A new study suggests that the return to tradition meme really may have something to it — going outdoors can tremendously improve your life. According to researcher Jens Freese and others, spending time living ‘in paleolithic conditions’ in the wild may help to reduce chronic stress and make you a healthier person.
The Great Outdoors Key to Improved Health and Fitness
‘Chronic stress has become a central problem of our modern society,’ the researchers explain. While adaptation to stress is an ‘integral part of human evolution’, recent drastic changes to environmental conditions over the last 12,000 years, with the dawn of agriculture, and especially in the last 150 years with industrialisation, have made stress a chronic part of everyday life.
Where our ancient ancestors were ‘more exposed to acutely life-threatening stress stimuli’ – think an unexpected encounter with a sabre-tooth tiger or cave bear – the ‘psychosocial stressors’ of modern life are ‘more chronically enduring’. It’s well established that chronic stress is regulated to numerous conditions, including obesity, type 2 diabetes and depression. Chronic stress, including chronically high levels of the stress hormone cortisol, also makes it more difficult to build muscle and even in severe cases lead to muscle wasting.
And here’s where the great outdoors comes into play.
Modern-day San hunter-gatherers in Botswana. Do they look stressed or overweight to you?
The study aimed to mimic ancient stress conditions by taking 15 volunteers on a four-day hike in a National Park, with a routine designed to simulate a hunter-gatherer lifestyle outdoors. The specific interventions included the following requirements:
“1. During the intervention, subjects should remain exclusively in the wild.

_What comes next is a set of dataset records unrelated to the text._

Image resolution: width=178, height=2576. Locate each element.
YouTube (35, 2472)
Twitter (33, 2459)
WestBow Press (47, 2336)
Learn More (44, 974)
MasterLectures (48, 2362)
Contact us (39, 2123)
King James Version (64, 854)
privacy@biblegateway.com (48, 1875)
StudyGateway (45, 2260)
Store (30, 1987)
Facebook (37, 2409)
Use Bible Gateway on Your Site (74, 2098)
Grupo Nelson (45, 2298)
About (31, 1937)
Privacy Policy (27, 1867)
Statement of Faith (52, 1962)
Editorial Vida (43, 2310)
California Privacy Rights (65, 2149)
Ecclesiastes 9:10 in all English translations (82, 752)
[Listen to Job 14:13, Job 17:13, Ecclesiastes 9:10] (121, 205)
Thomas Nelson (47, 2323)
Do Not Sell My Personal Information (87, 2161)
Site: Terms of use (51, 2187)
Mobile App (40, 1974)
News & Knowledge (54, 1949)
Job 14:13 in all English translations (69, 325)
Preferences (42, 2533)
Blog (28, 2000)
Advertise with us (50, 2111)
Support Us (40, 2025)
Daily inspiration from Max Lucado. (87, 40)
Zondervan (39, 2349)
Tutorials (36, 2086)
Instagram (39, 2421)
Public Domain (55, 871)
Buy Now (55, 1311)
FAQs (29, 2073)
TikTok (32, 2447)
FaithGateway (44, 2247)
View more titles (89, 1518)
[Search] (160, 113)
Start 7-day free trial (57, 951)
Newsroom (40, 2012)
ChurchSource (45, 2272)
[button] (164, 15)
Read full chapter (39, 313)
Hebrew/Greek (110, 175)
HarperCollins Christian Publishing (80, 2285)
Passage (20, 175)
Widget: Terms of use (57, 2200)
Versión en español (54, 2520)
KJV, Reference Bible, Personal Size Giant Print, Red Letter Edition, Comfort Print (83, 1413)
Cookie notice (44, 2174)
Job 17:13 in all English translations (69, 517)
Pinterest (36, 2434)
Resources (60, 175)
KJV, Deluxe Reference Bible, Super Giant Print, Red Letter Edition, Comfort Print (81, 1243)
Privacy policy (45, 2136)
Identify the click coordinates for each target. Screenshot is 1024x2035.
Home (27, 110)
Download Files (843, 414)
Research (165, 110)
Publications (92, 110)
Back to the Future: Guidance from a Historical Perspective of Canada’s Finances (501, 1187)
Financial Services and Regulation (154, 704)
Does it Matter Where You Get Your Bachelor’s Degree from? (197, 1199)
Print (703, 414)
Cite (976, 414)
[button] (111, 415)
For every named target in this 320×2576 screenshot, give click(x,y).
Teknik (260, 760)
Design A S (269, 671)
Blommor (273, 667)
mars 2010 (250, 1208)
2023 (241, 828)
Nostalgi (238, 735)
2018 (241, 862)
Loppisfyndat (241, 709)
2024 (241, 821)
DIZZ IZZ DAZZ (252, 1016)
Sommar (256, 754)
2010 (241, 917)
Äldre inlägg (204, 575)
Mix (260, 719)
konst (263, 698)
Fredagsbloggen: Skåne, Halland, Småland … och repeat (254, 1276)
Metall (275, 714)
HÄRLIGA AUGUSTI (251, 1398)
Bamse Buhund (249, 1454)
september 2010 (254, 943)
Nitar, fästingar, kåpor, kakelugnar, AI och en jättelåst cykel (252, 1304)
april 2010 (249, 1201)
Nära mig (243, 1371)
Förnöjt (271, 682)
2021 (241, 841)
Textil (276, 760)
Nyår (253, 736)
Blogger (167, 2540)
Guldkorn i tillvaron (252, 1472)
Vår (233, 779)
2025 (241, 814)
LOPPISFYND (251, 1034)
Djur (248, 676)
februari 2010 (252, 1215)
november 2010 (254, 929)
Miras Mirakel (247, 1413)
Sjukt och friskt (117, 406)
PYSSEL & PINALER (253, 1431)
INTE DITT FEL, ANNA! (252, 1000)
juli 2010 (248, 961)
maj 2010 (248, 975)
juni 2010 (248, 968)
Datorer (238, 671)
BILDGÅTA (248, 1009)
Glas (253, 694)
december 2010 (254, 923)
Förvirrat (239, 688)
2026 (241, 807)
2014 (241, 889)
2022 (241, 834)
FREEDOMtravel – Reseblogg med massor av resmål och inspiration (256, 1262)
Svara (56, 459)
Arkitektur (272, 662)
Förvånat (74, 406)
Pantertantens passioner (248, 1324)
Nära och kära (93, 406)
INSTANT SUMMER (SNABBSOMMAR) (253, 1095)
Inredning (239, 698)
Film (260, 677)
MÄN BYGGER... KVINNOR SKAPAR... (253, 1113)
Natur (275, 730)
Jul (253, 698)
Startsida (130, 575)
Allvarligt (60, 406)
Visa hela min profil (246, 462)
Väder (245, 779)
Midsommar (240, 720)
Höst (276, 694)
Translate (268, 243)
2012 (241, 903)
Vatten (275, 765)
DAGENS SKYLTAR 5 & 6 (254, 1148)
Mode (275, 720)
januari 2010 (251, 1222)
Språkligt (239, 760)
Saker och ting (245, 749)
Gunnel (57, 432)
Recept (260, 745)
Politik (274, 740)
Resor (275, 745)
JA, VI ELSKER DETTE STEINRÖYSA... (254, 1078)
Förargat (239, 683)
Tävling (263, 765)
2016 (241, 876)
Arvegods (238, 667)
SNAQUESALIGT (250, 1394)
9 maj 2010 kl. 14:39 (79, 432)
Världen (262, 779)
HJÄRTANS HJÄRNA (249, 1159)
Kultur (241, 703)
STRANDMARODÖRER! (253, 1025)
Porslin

2. In order to simulate hunting and gathering behavior, subjects should travel a distance of at least 20 km per day.
3. The first meal was not to be consumed before 12 am to simulate a period of hunting and gathering.
4. The diet should be based on the principles of a “Paleolithic diet” as defined by Cordain, including lean meats, fish, fruits, vegetables, nuts, oils (coconut oil, olive oil) and sweet potatoes.
5. The sleep-wake cycle should be adapted to the natural circadian rhythm according to sunrise and sunset.”
One of the most striking results concerned weight loss. After just four days, mean body weight and fat mass decreased by 2.3 and 2.2 kg respectively.
Interestingly, levels of cortisol – the main hormone associated with stress – increased on the first day of the hike, compared to baseline, and gradually returned to baseline levels by the fourth day. It would be fruitful to investigate whether, over a longer period of time in the wilderness, cortisol levels decrease below the baseline and remain there.
One bodybuilder who famously used to disappear into the wilderness for long periods of time was Mr America Chuck Sipes, who used to lead expeditions into the California forests with groups of disadvantaged inner-city youth.
He raved about the restorative effects of the expeditions, including the effects of being forced to deviate heavily from his normal five-meal-a-day bodybuilding diet.
The results of this study are clear, although further research should be done to corroborate the results and pursue the implications further. Albeit in a novel and striking way, this study confirms what we already know about the dangers and damages caused by chronic stress. Reducing your stress levels is one of the best things you can do to improve your quality of life.
In my own personal experience, while completing a master’s degree in a major city, going for walks outdoors in the city’s nature reserve would elevate my mood despite being under considerable stress. I often advise my friends who aren’t necessarily into fitness to at least try to spend more time outdoors — even indirectly by encouraging the adoption of a pet such as a dog.
Going outdoors on a regular basis is crucial to my routine and I attribute much of my high energy levels and healthy mental state on this habit.